PROBLEM DESCRIPTION
From the line containing "Click the 安装 button for uploaded app" to the last line of the records below, transcribe everything exactly, pictures excluded.

PROVIDED MATERIAL
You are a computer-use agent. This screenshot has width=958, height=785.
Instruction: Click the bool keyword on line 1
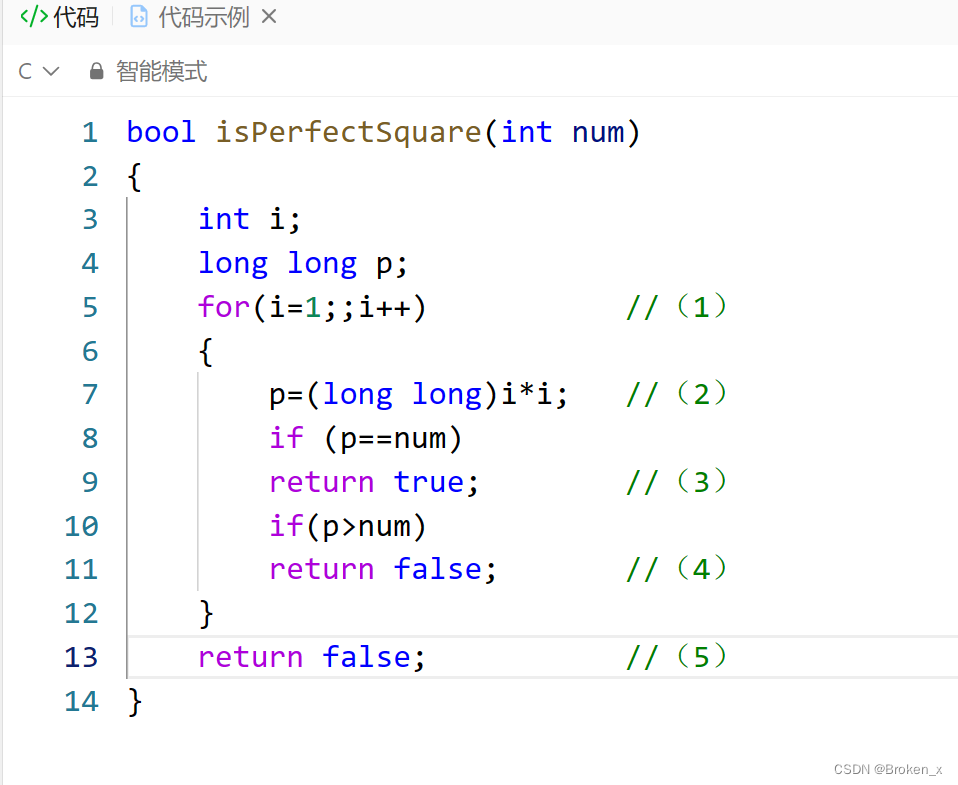pyautogui.click(x=160, y=131)
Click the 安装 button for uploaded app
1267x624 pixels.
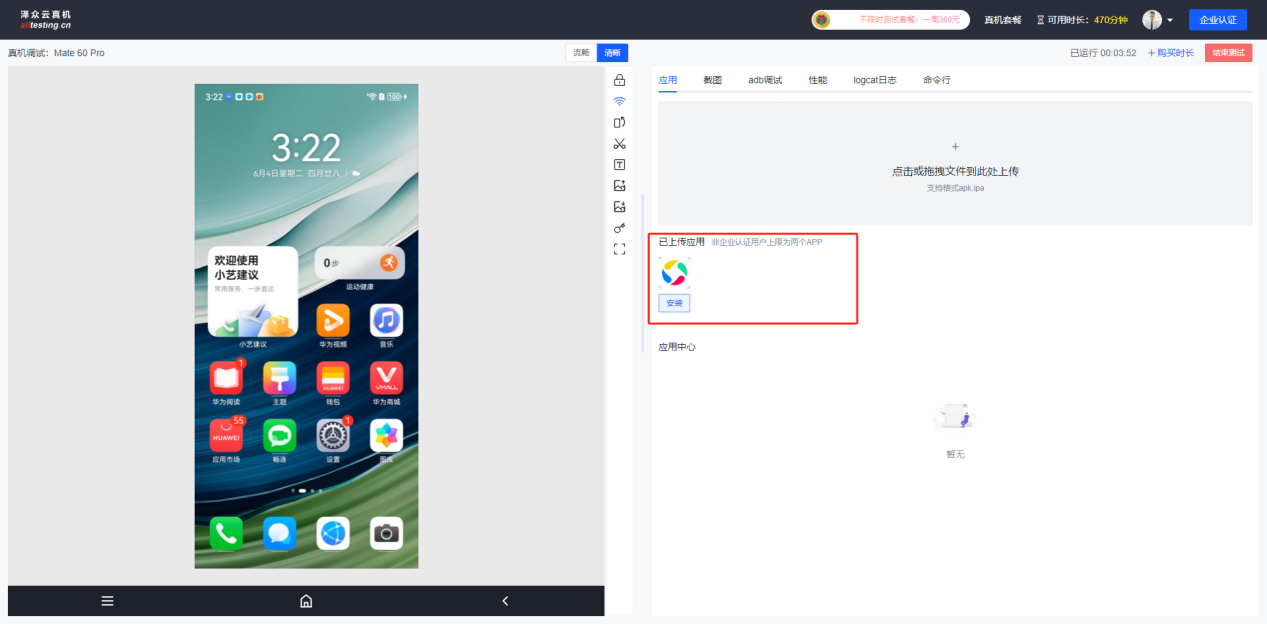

EXERCISE ANSWER
Click the 安装 button for uploaded app
1267x624 pixels.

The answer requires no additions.